5th UF Water Institute Symposium Abstract

Submitter's Name Kevin Morris
Session Name Panel: Actionable Science for Water Resources Management Planning and Decision Making
Author(s) Kevin Morris,  Peace River Manasota Regional Water Supply Authority (Presenting Author)
  Climate Variability and Water Supply Sustainability Modeling on the Peace River
  Projected sea level rise will greatly impact river-based coastal water supplies that are subject to tidal influence like the Peace River in SW Florida. Climate variability is also a concern; projected temperature rise will increase reservoir evaporation rates and affect customer demand patterns. Scientists also expect significant seasonal changes to precipitation patterns in the decades to come.

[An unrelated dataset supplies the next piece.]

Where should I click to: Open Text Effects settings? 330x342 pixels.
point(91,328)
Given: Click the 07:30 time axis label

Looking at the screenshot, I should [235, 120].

Water planners face the challenge of assessing projected impacts and then developing decision tools which evaluate risk profile given the implementation of various adaptation management alternatives. Infrastructure investment decisions made today have to serve society for the next 20 to 100 years. So decision tools are needed to frame system reliability over time to insure decisions made today are well justified, timely and likely to achieve the desired long term risk reduction objectives intended. The Peace River Manasota Regional Water Supply Authority provides drinking water to 500,000 people within a four county area in Southwest Florida. The utility‚Äôs source of drinking water is the Peace River and although the river intake is located 38 miles upstream from the open waters of the Gulf of Mexico, the river intake is built at sea level and currently sees daily tidal variations from -1 foot to +1.5 feet above mean sea level. The utility developed a decision tool which incorporates the effects of sea level rise on system reliability. The decision tool model has embedded within it a baseline water quality profile for river flow as well as profiles for five successively worse sea level rise projections. This model, named the Peace River Operations Platform Assessment Tool (PROPAT) is one of the first of its kind developed for an existing surface water system that includes features for sea level rise, climate variability and alternate sources of supply in a single platform.